> [Source extract]:
Hosted by 1PLs (30-day loan)















The Chicago Tribune
www.chicagotribune.com

U.S. TO SEEK NEW WAYS TO DISPOSE OF NUCLEAR WASTE

By Judith Graham
January 9, 2001

In one of his last major acts in office, Energy Secretary Bill Richardson on Monday said the department would pursue new ways to dispose of dangerous nuclear wastes.

In particular, Richardson said the government will investigate alternatives to burning nuclear wastes--a method of disposal that raised a huge public outcry in Jackson, Wyo., last year when plans for a nuclear incinerator in neighboring Idaho became public.

Under that proposal, the department would have burned "transuranic waste," which mixes radioactive elements such as plutonium with hazardous chemicals such as PCBs, at its 890-square-mile Idaho National Engineering and Environmental Laboratory in eastern Idaho. Critics charged that tiny particles of plutonium could be released in the process, drifting 100 miles east over the Tetons and Yellowstone National Park and harming animals and human health.

At meetings Monday in Wyoming and Idaho, Richardson reversed earlier statements by department officials that no well-established alternatives to incineration existed. The secretary, who leaves office after President Clinton's term ends Jan. 20, formally accepted a report by a panel that examined other waste disposal choices. The panel was named as part of the settlement of a lawsuit filed by several prominent citizens in the Jackson area, including lawyer Gerry Spence.

> [Raw data]:

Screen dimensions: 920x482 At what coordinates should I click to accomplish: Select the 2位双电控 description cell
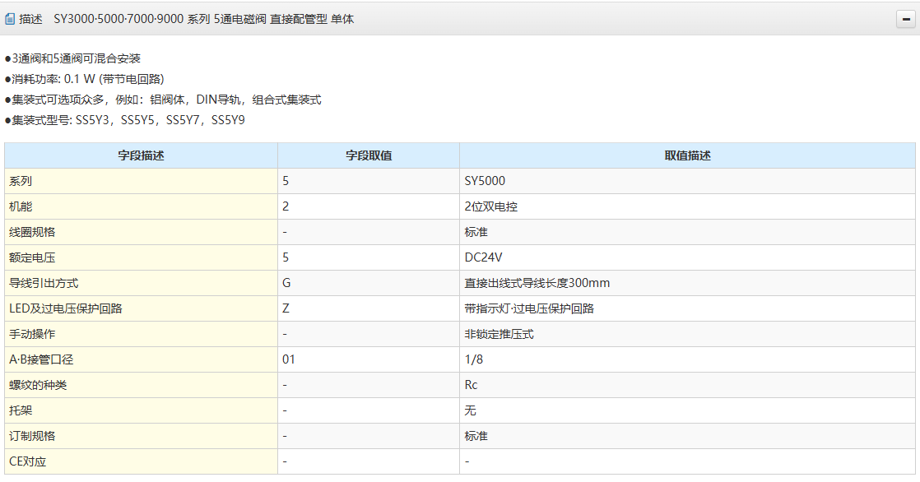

> [Exercises]:
1. Translate into French this sentence from the nuclear waste article: "In one of his last major acts in office, Energy Secretary Bill Richardson on Monday said the department would pursue new ways to dispose of dangerous nuclear wastes."
2. Rewrite the nuclear waste article from "By Judith Graham" up to and including "Idaho became public.", putting "waste incinerator" in place of "nuclear incinerator".

> [Responses to the exercise]:
1. Dans l'un de ses derniers actes majeurs en fonction, le secrétaire à l'Énergie Bill Richardson a déclaré lundi que le ministère rechercherait de nouveaux moyens d'éliminer les déchets nucléaires dangereux.

2.
By Judith Graham
January 9, 2001

In one of his last major acts in office, Energy Secretary Bill Richardson on Monday said the department would pursue new ways to dispose of dangerous nuclear wastes.

In particular, Richardson said the government will investigate alternatives to burning nuclear wastes--a method of disposal that raised a huge public outcry in Jackson, Wyo., last year when plans for a waste incinerator in neighboring Idaho became public.